▸ **YOUR ASSIGNMENT**
Once the line containing "You are a GUI" is reached in the listing below, reproduce it and all later lines through the final one exactly, but omit any pictures.

▸ **INFORMATION SUPPLIED**
::::
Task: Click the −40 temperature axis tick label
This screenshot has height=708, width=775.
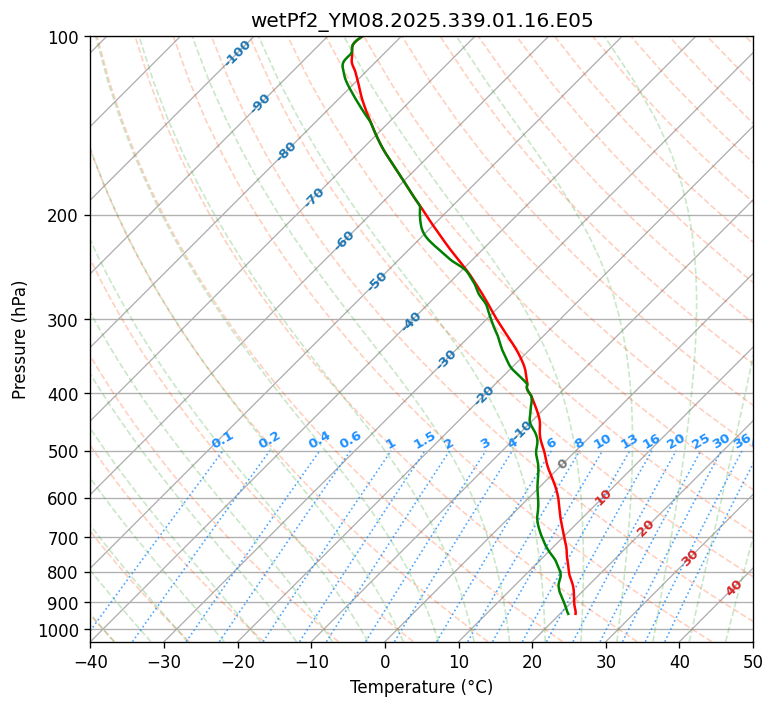Action: [90, 662]
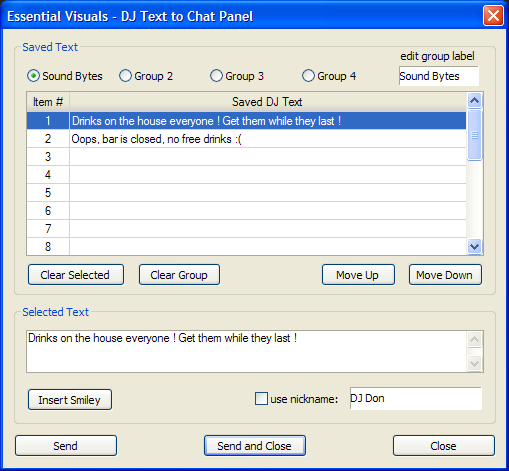This screenshot has width=509, height=471.
Task: Click the Move Down button
Action: coord(445,275)
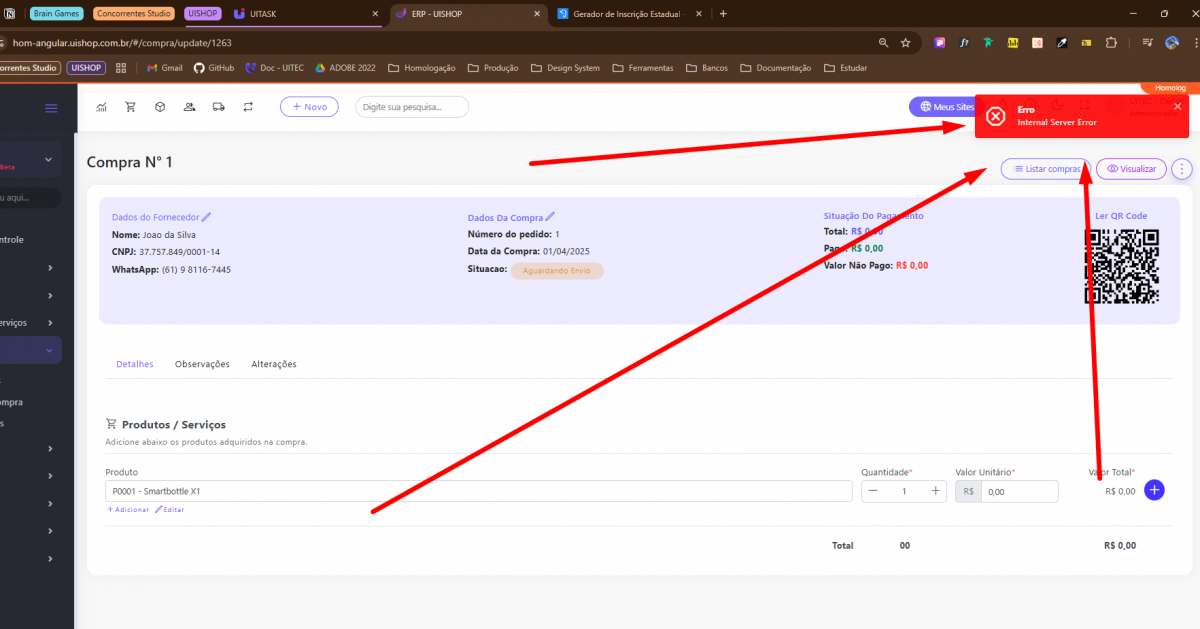Open the Homologação bookmarks folder

(421, 68)

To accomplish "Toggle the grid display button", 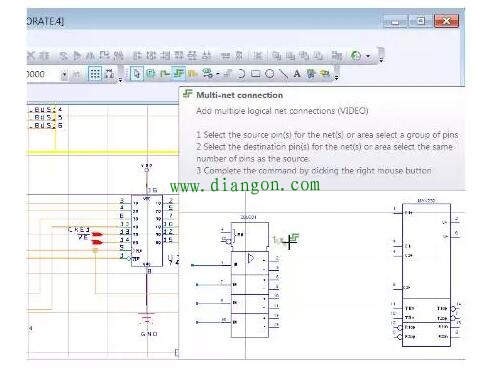I will pyautogui.click(x=95, y=74).
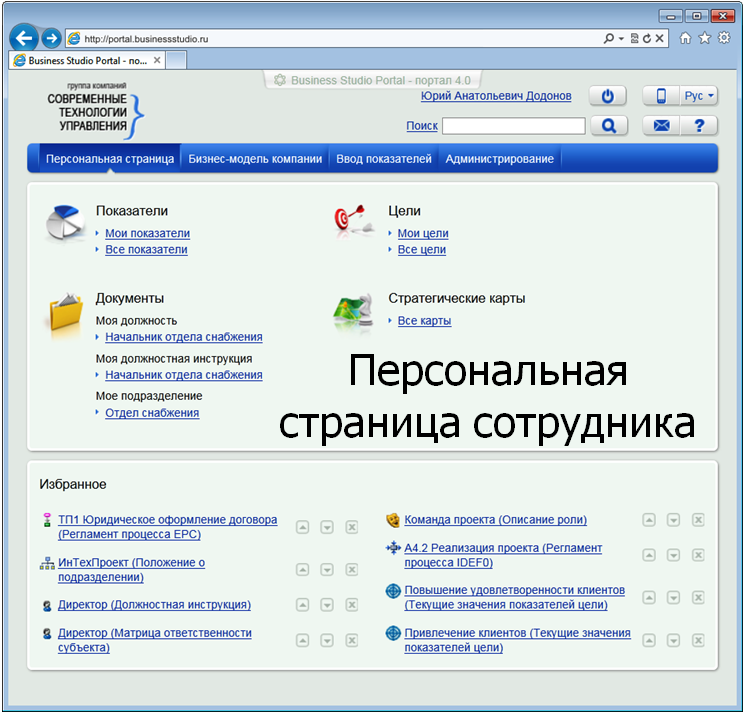744x713 pixels.
Task: Click the logout power button
Action: click(x=607, y=96)
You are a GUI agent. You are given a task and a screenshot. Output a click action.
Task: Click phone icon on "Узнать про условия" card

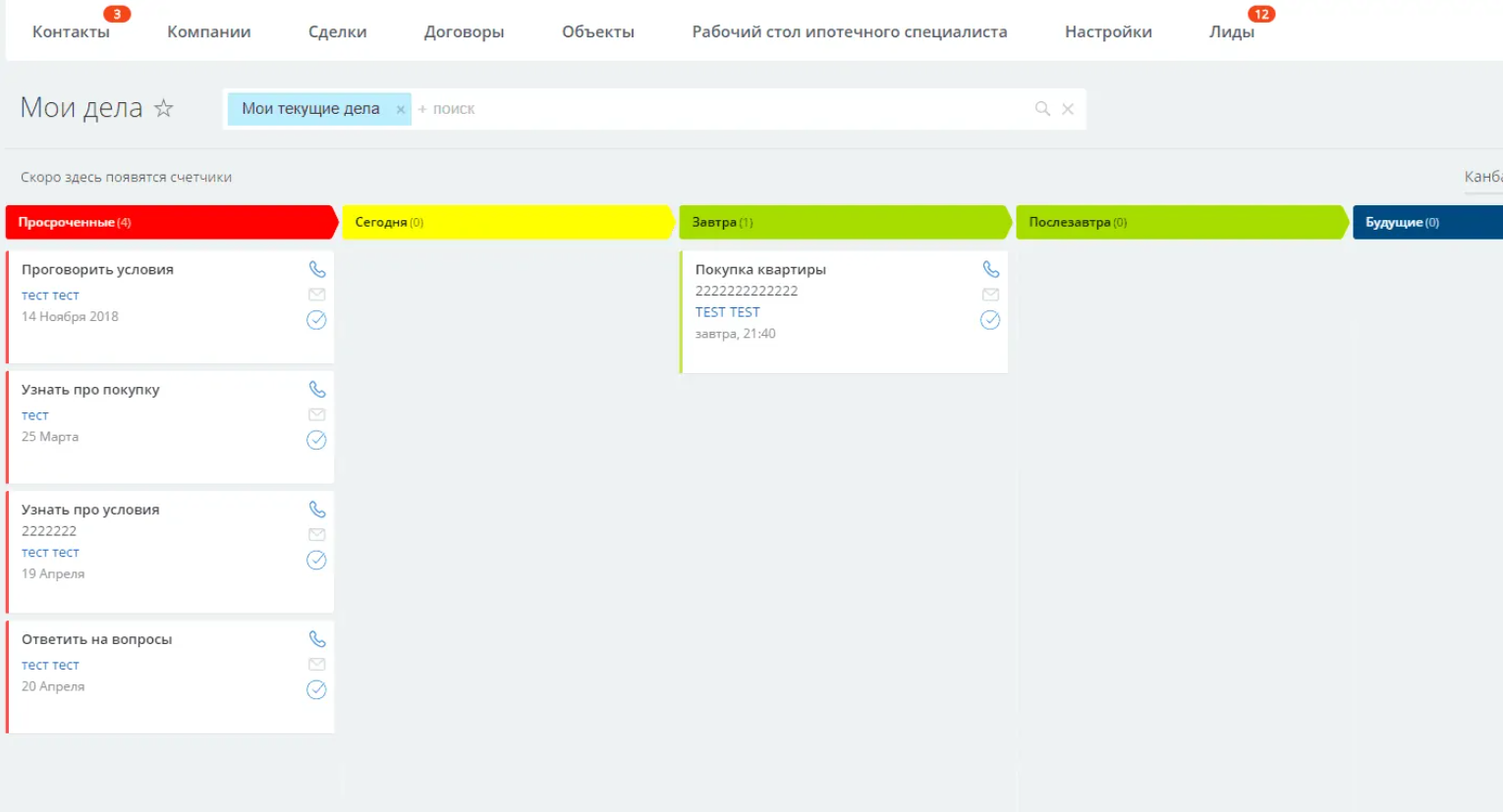[x=317, y=510]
::::
▸ **WRITTEN REPLY**
You are a GUI agent. You are given a task and a screenshot. Output a click action.
Task: Click phone icon on "Узнать про условия" card

[x=317, y=510]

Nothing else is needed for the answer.